The Miami-based couple says their commitment to giving back stems in part from their own experiences overcoming adversity. They believe one of boxing’s greatest lessons is teaching young people how to respond when life becomes difficult.

“You get knocked down, you adjust, you come back stronger,” Steven said. “That mindset carries into school, relationships, work, and life.”

Beyond Athletics

While boxing serves as the entry point, Tu Lucha Rising’s mission extends far beyond sports.

The organization places significant emphasis on mentorship, personal development, and building relationships that can create lasting change.

“Sports alone aren’t enough,” Jin said. “Athletics can open the door, but long-term transformation happens when you address the emotional, mental, academic, and social sides of a young person’s life too.”

The Nigros believe one of the greatest challenges facing many young people today is the absence of consistent adult role models. In traditional boxing gyms, coaches often become mentors, father figures, and trusted advisors. Tu Lucha Rising seeks to replicate and expand upon that model.

“We want kids to feel supported, challenged, and valued,” Steven said. “We want them to understand that their identity and potential extend far beyond sports.”

The lessons learned through boxing often mirror the skills needed to succeed elsewhere in life.

“Boxing demands honesty,” Jin said. “You can’t fake preparation in the ring. You learn quickly that discipline matters, consistency matters, and excuses don’t help you improve.”

That framework, she says, can be transformational for young people navigating instability or difficult circumstances. Learning to show up every day, remain accountable, and steadily improve helps build confidence that extends far beyond the gym.

Early Signs of Impact

Tu Lucha Rising remains in its early stages. The organization has sponsored two events so far and is focused on building long-term programs and relationships.

The founders are careful not to overstate results. However, they have already witnessed encouraging signs.

“We’ve seen kids engage with mentors, open up emotionally, support one another, and respond positively to structure, accountability, and encouragement,” Steven said.

One particularly powerful component of the organization’s model involves exposure to professional athletes who share similar life experiences.

Through its affiliated initiative, Tu Lucha Pro, the organization sponsors professional fighters who collectively hold a 28-1 record. Many of those athletes grew up facing circumstances similar to those experienced by the young people Tu Lucha Rising hopes to serve.

“For these kids, seeing someone who came from a similar environment succeed through discipline, sacrifice, and perseverance makes success feel more real and attainable,” Jin said.

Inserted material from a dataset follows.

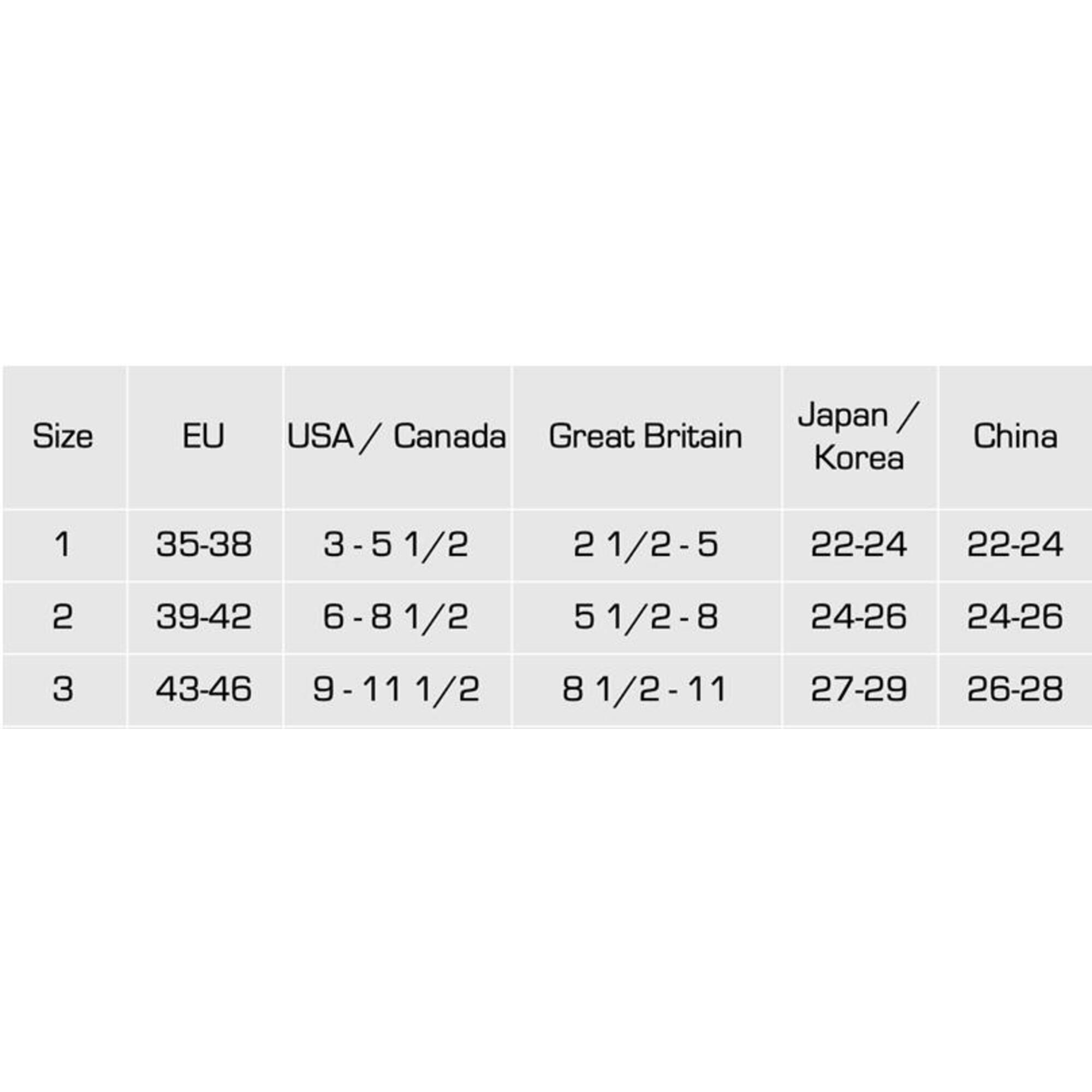Select the USA 6 - 8 1/2 cell
This screenshot has height=1092, width=1092.
[x=396, y=616]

The Nigros believe that kind of representation can have a profound effect on a young person’s belief in their own future.

Building a Lasting Legacy

Looking ahead, the Nigros envision Tu Lucha Rising becoming a permanent fixture in the communities it serves.

Their aspirations are not measured by the size of the organization, but by the lives it helps shape.

“Success for us is much bigger than the size of the organization,” Steven said. “In five or ten years, we hope Tu Lucha Rising becomes a lasting community institution and a place where young people know they can find structure, mentorship, opportunity, and support.”

The ultimate goal is to create a self-sustaining cycle of mentorship and leadership development.

“We want to see young people graduate, build careers, become leaders, raise strong families, and eventually mentor the next generation themselves,” Jin said.

The couple also hopes to challenge common misconceptions about boxing.

“Boxing is often misunderstood as purely violent or competitive,” Steven said. “But at its best, it teaches discipline, respect, humility, resilience, and community.”

For the Nigros, that combination of mentorship, accountability, and belonging is what makes boxing such a powerful vehicle for change.

And if the next generation of participants one day returns as coaches, mentors, teachers, business owners, and community leaders, they say the mission will have accomplished exactly what it set out to do.

“Ultimately,” Jin said, “if we can create a cycle where young people rise and then help others rise too, that’s the legacy we hope to build.”